Aim of the task:
Copy the following rows word for word, keeping every character and line break unchanged.

---- Records supplied

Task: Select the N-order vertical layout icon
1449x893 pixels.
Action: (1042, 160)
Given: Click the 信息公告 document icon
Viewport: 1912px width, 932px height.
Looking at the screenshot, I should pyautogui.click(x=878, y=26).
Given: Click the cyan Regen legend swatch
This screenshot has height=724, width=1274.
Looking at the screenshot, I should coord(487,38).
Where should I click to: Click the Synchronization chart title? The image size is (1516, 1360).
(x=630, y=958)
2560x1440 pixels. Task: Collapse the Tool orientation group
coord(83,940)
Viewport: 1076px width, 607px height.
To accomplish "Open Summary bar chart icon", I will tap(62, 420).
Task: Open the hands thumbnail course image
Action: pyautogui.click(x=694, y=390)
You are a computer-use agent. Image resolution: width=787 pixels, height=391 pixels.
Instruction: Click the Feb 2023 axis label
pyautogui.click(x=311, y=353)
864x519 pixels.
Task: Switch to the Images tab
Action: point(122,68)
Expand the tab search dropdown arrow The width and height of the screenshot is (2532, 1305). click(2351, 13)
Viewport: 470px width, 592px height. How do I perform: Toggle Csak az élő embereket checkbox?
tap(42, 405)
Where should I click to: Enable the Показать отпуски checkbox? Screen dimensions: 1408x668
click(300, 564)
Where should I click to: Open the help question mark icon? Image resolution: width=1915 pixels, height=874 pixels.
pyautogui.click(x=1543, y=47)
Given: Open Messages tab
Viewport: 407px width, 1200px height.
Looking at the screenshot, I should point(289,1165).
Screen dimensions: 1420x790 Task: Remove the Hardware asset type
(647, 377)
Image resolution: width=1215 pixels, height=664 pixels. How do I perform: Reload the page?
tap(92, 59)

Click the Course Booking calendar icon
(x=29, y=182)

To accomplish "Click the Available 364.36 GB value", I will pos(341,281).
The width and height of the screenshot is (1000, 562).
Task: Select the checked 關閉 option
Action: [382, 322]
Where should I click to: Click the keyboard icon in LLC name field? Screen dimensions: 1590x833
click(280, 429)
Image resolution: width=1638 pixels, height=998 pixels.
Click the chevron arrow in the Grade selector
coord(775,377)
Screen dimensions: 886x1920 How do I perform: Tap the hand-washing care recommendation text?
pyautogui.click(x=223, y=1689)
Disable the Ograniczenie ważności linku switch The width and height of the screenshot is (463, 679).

--------

Output of the exercise:
Task: Select the N-order vertical layout icon
1449x893 pixels.
Action: (1042, 160)
Given: Click the 信息公告 document icon
Viewport: 1912px width, 932px height.
Looking at the screenshot, I should pyautogui.click(x=878, y=26).
Given: Click the cyan Regen legend swatch
This screenshot has height=724, width=1274.
Looking at the screenshot, I should coord(487,38).
Where should I click to: Click the Synchronization chart title? The image size is (1516, 1360).
(x=630, y=958)
2560x1440 pixels. Task: Collapse the Tool orientation group
coord(83,940)
Viewport: 1076px width, 607px height.
To accomplish "Open Summary bar chart icon", I will tap(62, 420).
Task: Open the hands thumbnail course image
Action: pyautogui.click(x=694, y=390)
You are a computer-use agent. Image resolution: width=787 pixels, height=391 pixels.
Instruction: Click the Feb 2023 axis label
pyautogui.click(x=311, y=353)
864x519 pixels.
Task: Switch to the Images tab
Action: point(122,68)
Expand the tab search dropdown arrow The width and height of the screenshot is (2532, 1305). click(2351, 13)
Viewport: 470px width, 592px height. How do I perform: Toggle Csak az élő embereket checkbox?
tap(42, 405)
Where should I click to: Enable the Показать отпуски checkbox? Screen dimensions: 1408x668
click(300, 564)
Where should I click to: Open the help question mark icon? Image resolution: width=1915 pixels, height=874 pixels.
pyautogui.click(x=1543, y=47)
Given: Open Messages tab
Viewport: 407px width, 1200px height.
Looking at the screenshot, I should point(289,1165).
Screen dimensions: 1420x790 Task: Remove the Hardware asset type
(647, 377)
Image resolution: width=1215 pixels, height=664 pixels. How do I perform: Reload the page?
tap(92, 59)

Click the Course Booking calendar icon
(x=29, y=182)

To accomplish "Click the Available 364.36 GB value", I will pos(341,281).
The width and height of the screenshot is (1000, 562).
Task: Select the checked 關閉 option
Action: [382, 322]
Where should I click to: Click the keyboard icon in LLC name field? Screen dimensions: 1590x833
click(280, 429)
Image resolution: width=1638 pixels, height=998 pixels.
Click the chevron arrow in the Grade selector
coord(775,377)
Screen dimensions: 886x1920 How do I perform: Tap the hand-washing care recommendation text?
pyautogui.click(x=223, y=1689)
Disable the Ograniczenie ważności linku switch The width and height of the screenshot is (463, 679).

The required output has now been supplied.